### SET EXERCISE
Please copy the entries in the stretch from the line containing "Click the Share button" through the end of the entries, renaming "dropdown" to "drop-down list" and changing nothing else. Leave the pictures out of your copy.

### STORED ROWS
# # # # # # #

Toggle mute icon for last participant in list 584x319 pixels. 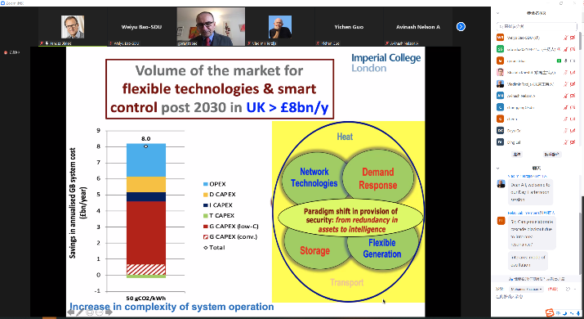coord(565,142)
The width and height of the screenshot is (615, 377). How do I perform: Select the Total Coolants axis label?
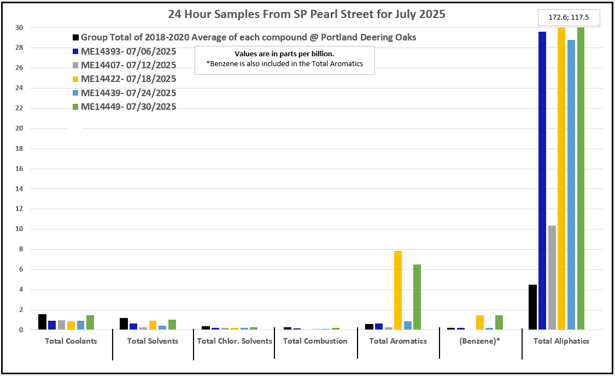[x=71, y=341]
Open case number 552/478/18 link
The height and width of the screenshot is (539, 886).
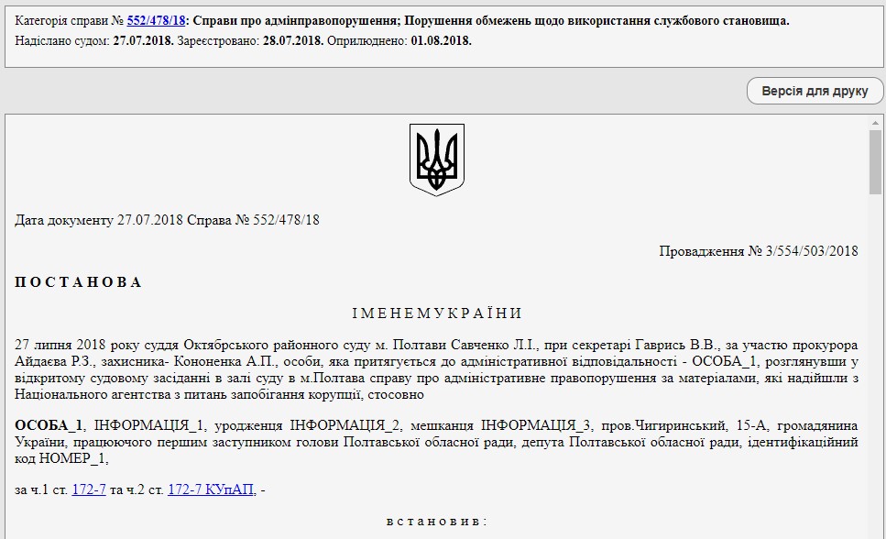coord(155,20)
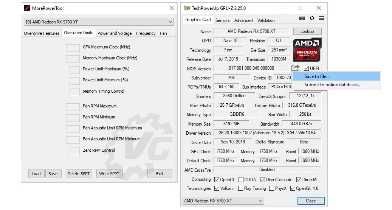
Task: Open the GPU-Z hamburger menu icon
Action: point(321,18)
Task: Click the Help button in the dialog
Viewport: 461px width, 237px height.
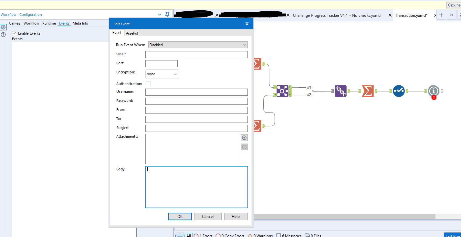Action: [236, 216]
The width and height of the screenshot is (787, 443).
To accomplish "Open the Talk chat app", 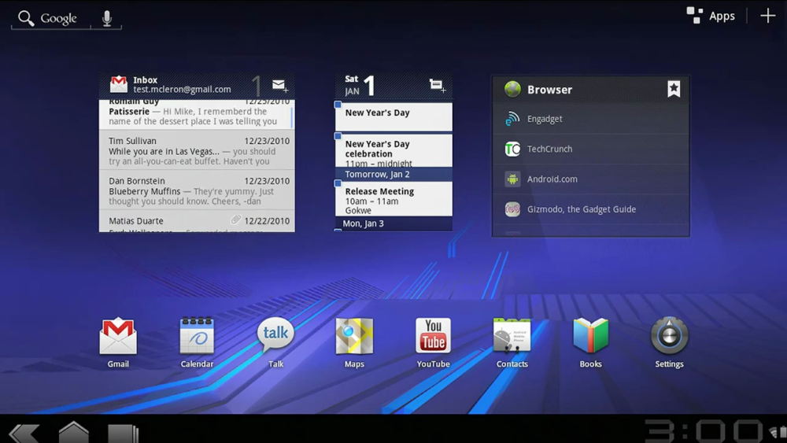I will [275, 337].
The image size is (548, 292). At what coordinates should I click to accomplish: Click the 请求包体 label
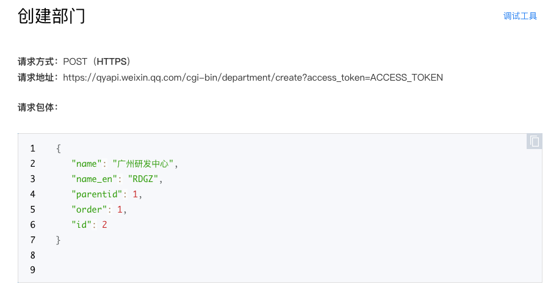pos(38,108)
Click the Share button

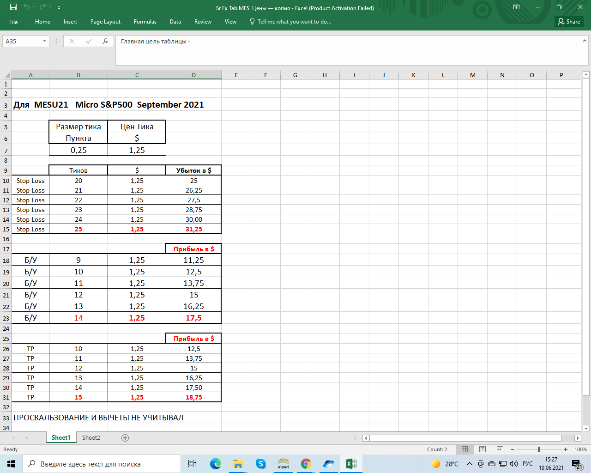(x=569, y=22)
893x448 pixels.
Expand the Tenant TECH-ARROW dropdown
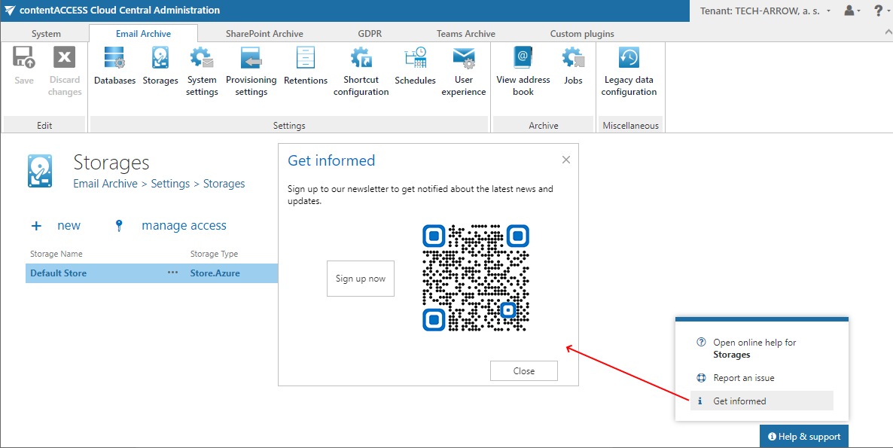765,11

# # # # # # #

### RIGHT ANSWER
Click the Share button

(x=569, y=22)
893x448 pixels.
Expand the Tenant TECH-ARROW drop-down list
765,11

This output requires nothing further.